-- EXERCISE BRIEF --
Give back a single number: the count of lines in the data that contain the string "computer".

[Source data]
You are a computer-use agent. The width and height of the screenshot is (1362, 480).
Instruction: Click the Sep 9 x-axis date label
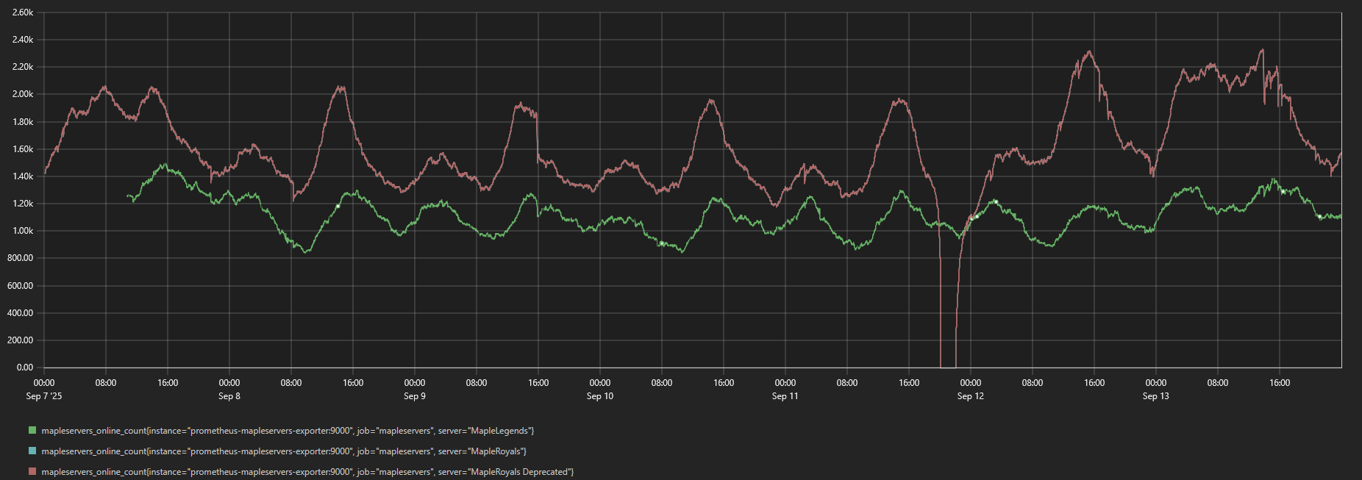pos(415,396)
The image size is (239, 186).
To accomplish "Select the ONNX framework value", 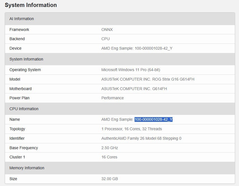I will [x=107, y=30].
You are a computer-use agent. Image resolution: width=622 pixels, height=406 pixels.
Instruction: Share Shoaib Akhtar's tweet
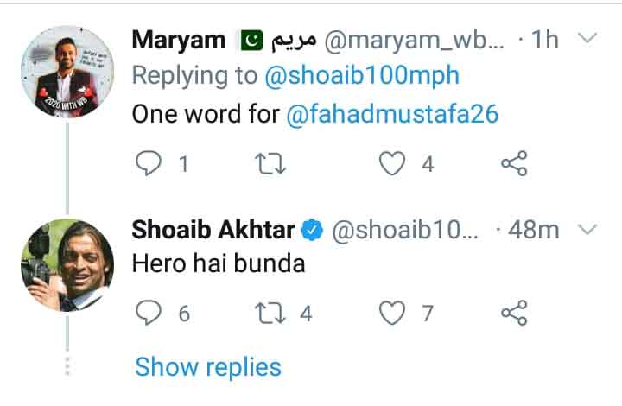point(514,313)
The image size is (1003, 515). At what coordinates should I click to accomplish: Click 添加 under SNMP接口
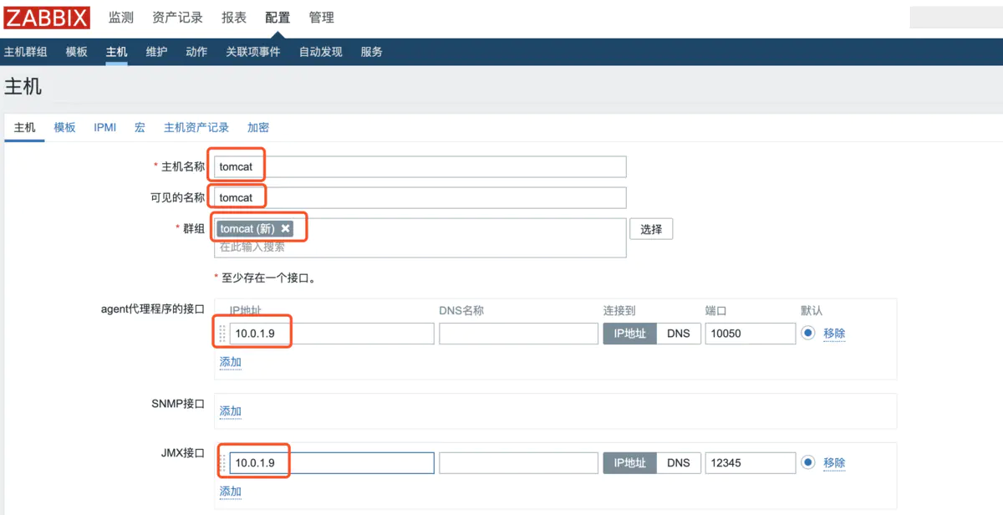tap(231, 411)
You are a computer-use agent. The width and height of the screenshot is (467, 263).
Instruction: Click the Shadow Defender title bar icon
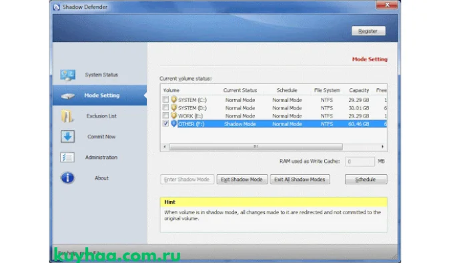57,7
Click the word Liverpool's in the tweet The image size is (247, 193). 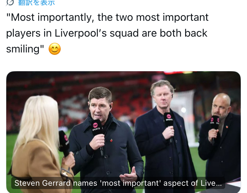tap(81, 33)
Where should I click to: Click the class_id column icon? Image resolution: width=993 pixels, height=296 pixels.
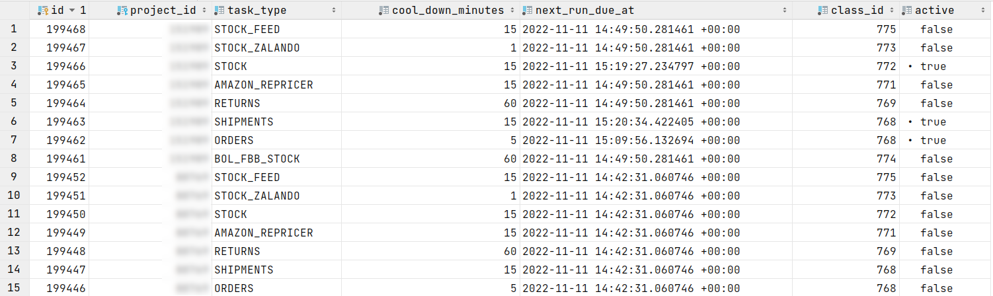[822, 11]
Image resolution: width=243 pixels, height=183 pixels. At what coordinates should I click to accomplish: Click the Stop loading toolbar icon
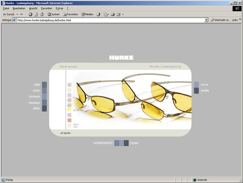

-- OUTPUT OF THE EXERCISE --
3